TASK PROMPT –
Each line of the material must be reproduced exactly; pictures stay out.
━━━━━━━━━━
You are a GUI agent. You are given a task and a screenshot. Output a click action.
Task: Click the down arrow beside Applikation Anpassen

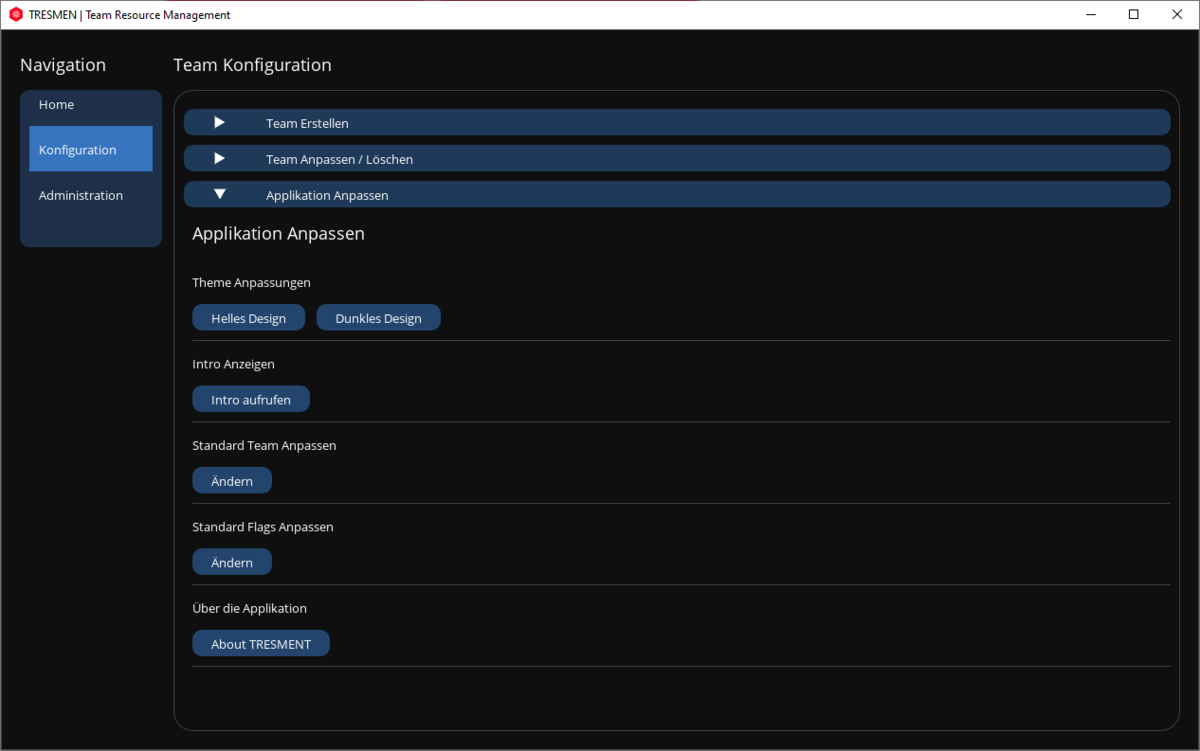tap(220, 195)
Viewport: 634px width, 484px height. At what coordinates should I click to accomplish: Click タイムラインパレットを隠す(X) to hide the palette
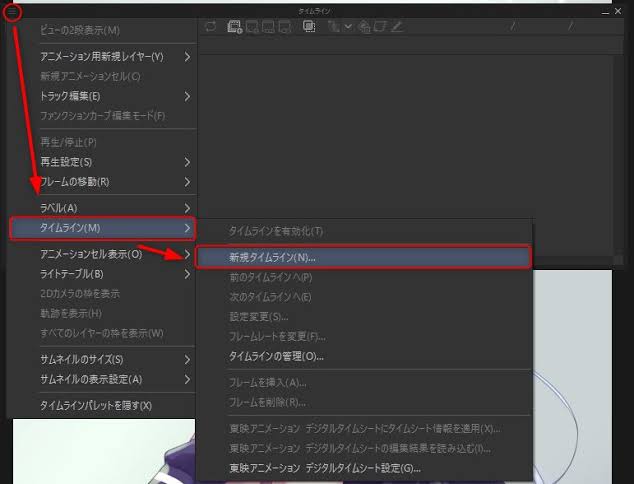[x=96, y=405]
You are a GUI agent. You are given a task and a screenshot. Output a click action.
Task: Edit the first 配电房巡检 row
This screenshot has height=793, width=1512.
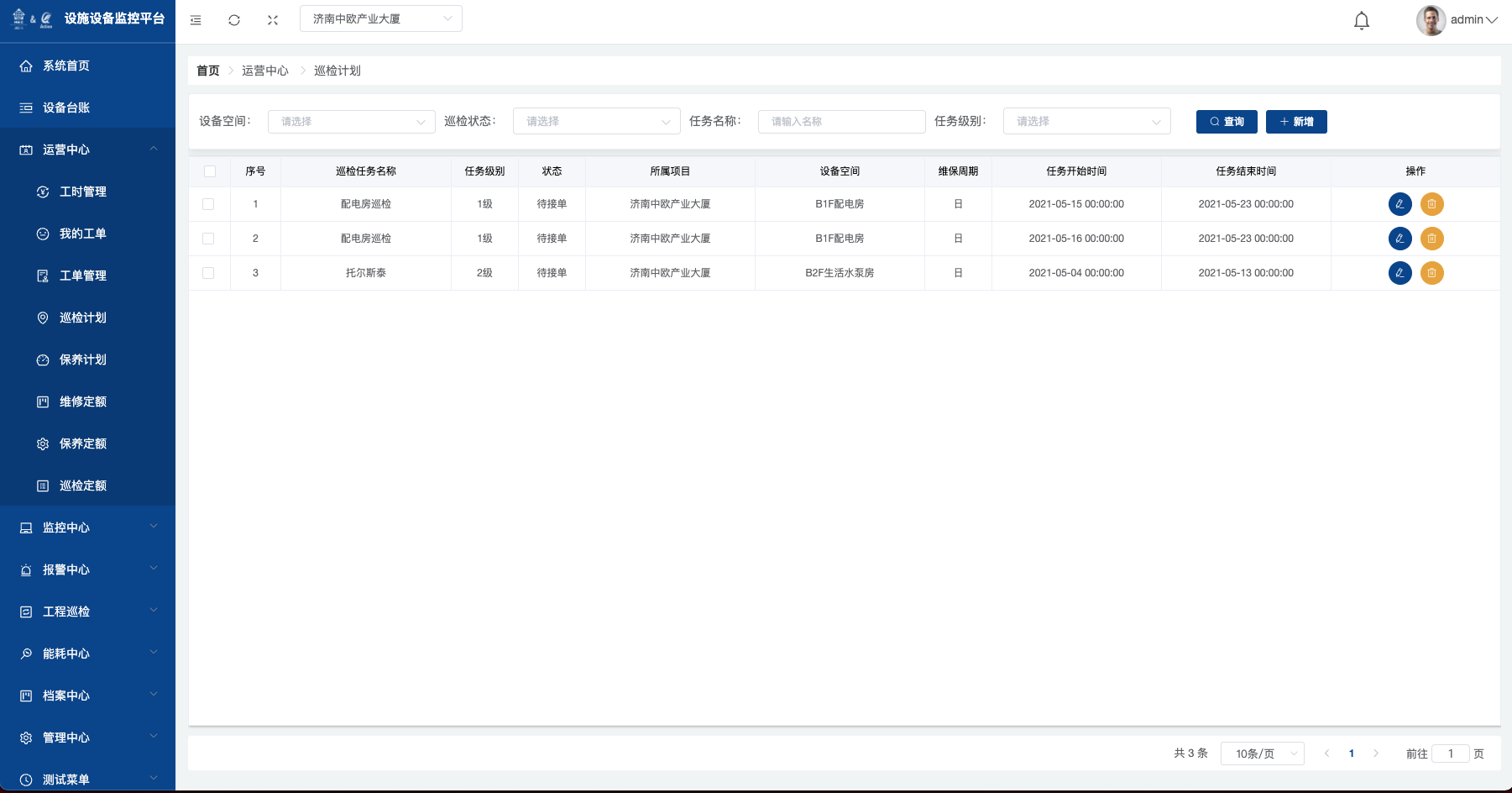click(1400, 204)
━━━━━━━━━━
ANSWER TO THE EXERCISE –
You are a GUI agent. You are given a task and a screenshot. Output a click action.
Task: Click the down arrow beside Applikation Anpassen

tap(220, 195)
Viewport: 634px width, 484px height. At what coordinates should I click to accomplish: Click タイムラインパレットを隠す(X) to hide the palette
[x=96, y=405]
You are a GUI agent. You are given a task and a screenshot. Output a click action.
Task: Edit the first 配电房巡检 row
This screenshot has height=793, width=1512.
click(1400, 204)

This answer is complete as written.